Takers

★★★ out of four stars • Rating: PG-13: Language, violence, sexual situations, adult themes.

Everything in this crackling crime drama is borrowed from other pictures, from the suave, resourceful bank robbers who execute perfect crimes to the pair of dogged officers hell-bent on nabbing them. But the familiarity of the material is overcome by stylish, unobtrusive direction by John Luessenhop, who keeps the visuals vibrant and flashy without resorting to assaultive overkill, and an eclectic ensemble cast that includes Idris Elba, Paul Walker, Hayden Christensen, Michael Ealy and Chris Brown as the slick thieves and Matt Dillon and Jay Hernandez as the cops. The film feels fresh and invigorating, with a hotel suite shootout that outguns the climactic standoff in "True Romance." And the plot does manage to come up with a couple of curve balls, most notably the ending. "Takers" is far from essential, but it goes down smooth and easy -- a tall, refreshing, ice-cool chaser to a long, mostly dry summer movie season.

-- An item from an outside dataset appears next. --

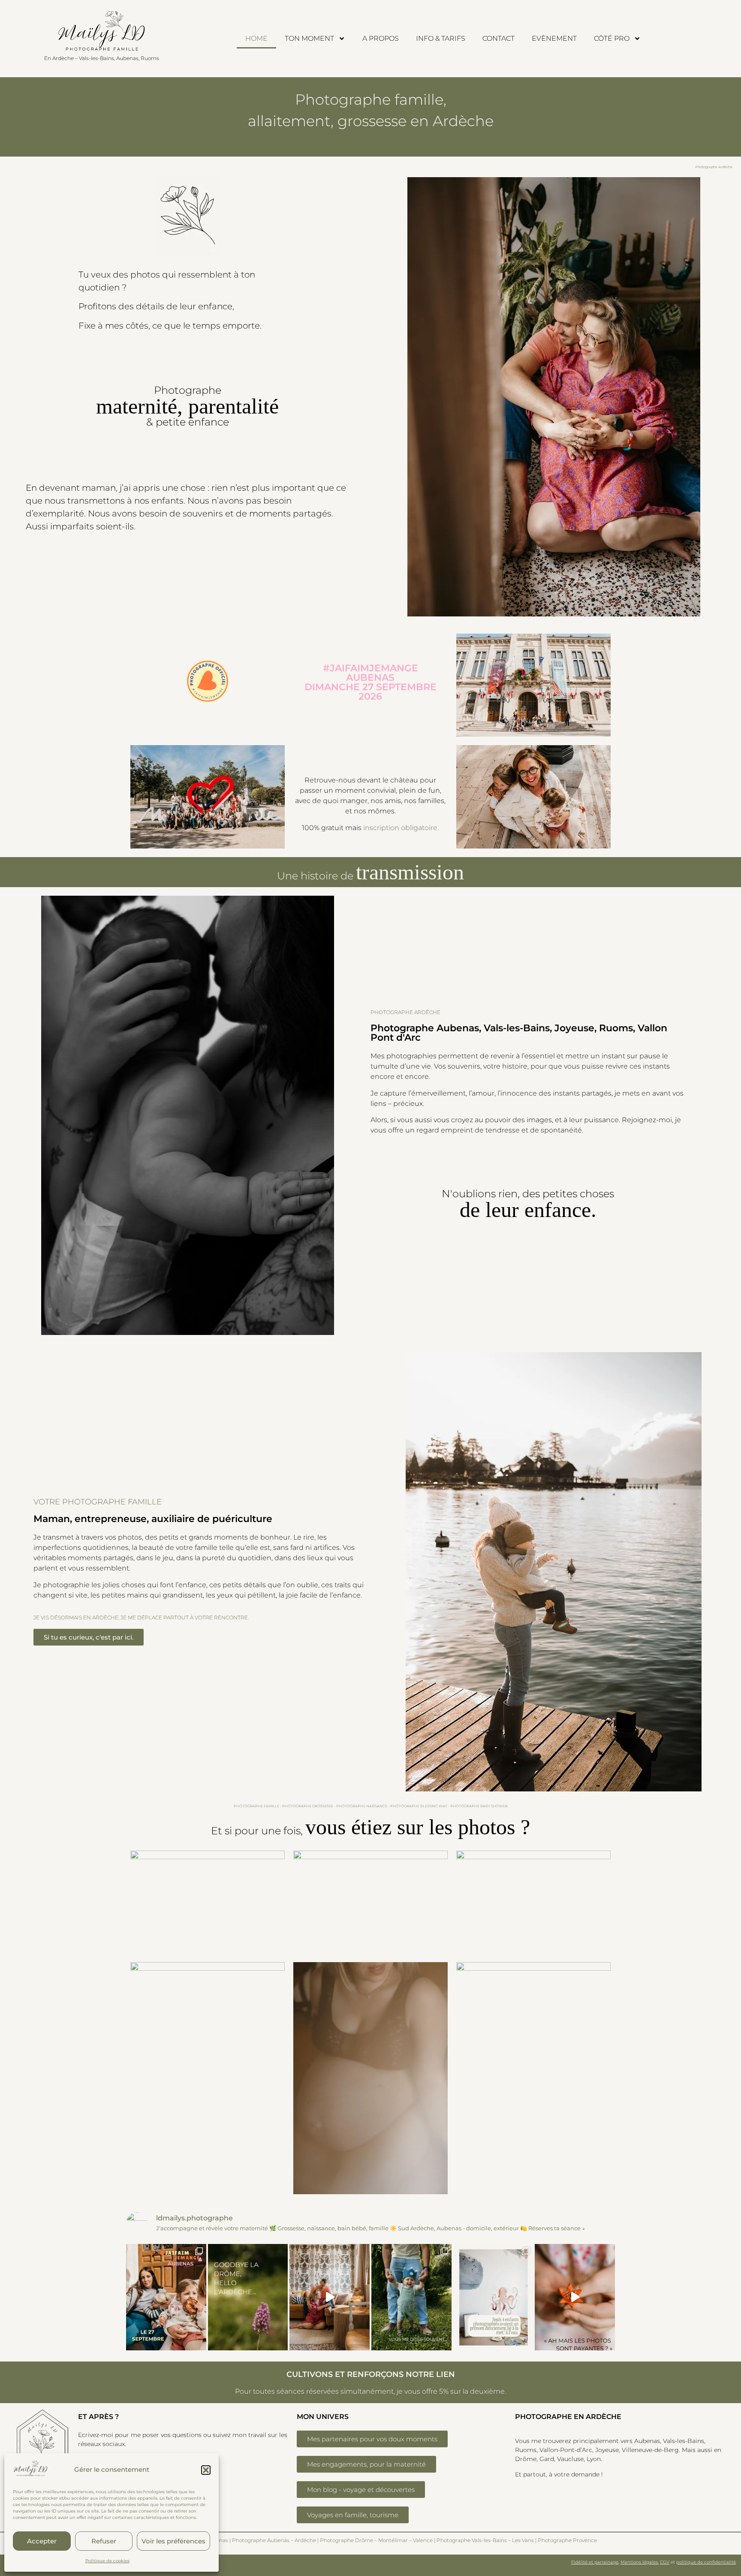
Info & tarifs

RENE RODRIGUEZ, MIAMI HERALD

Mademoiselle Chambon

★★ 1/2 out of four stars • Not rated • Theater: St. Anthony Main

Though it's the furthest thing from a thriller, director Stéphane Brizé's choked-up French melodrama gives a "Fatal Attraction"-type twist to its love triangle -- that is, the philanderer's unsuspecting wife is smart, sweet, pretty and not at all deserving of betrayal. Nevertheless, men will wander, so lumberjack-like construction worker Jean (Vincent Lindon) lets his heart yank him into an emotional affair with his young son's classy violin-playing teacher, Véronique Chambon (Sandrine Kiberlain). The characters' mores are neo-Victorian, but Brize's style is rarely subtle. We know, for instance, that Mlle. Chambon has a thing for Jean because the camera zooms in slowly on her face while he's talking. Playing badminton with the kid, Jean's wife (Aure Atika) urges, "No more fooling around" -- which of course goes double for her hubby. Amid such schematics, Brizé does score a nifty variation on the clichéd rushing-to-meet-destiny climax. But this encounter, brief indeed at a mere 90 minutes, doesn't fully convince. ROB NELSON

Centurion
★★★ out of four stars • Rated: R for violence and language • Theater: Lagoon

Rare among action flicks of any scale, the cut-rate "Centurion" finds British B-movie master Neil Marshall ("The Descent") humanizing both sides in the absurdly ultraviolent war between Pict tribesmen and Roman gladiators circa 117 A.D. Stuffed to the gills with gnarly decapitations and other grotesque savagery, the film rivals even Alexandre Aja's killer-fish opus "Piranha" for wanton gore. Indeed, such is the genre-loving camp quotient here that one half-expects werewolves to start howling from within the fog-enshrouded woods. The actors (including Michael Fassbender and Dominic West) are wonderfully macho, but hardly huge stars, meaning that anyone can die whenever -- and, whoever it is, he generally does. Particularly lovable (and likely doomed) are a mess hall cook-turned-soldier-turned-outward-bound butcher(!), and our sword-swingin' hero, who unsurprisingly happens upon a sexy young lass. (Um ... will they or won't they?) Inevitably, Marshall's Roman wild bunch takes its wicked last stand, allowing the auteur to cast a sideways glance at, of all things, Kubrick's classic "Paths of Glory." Bloody well done.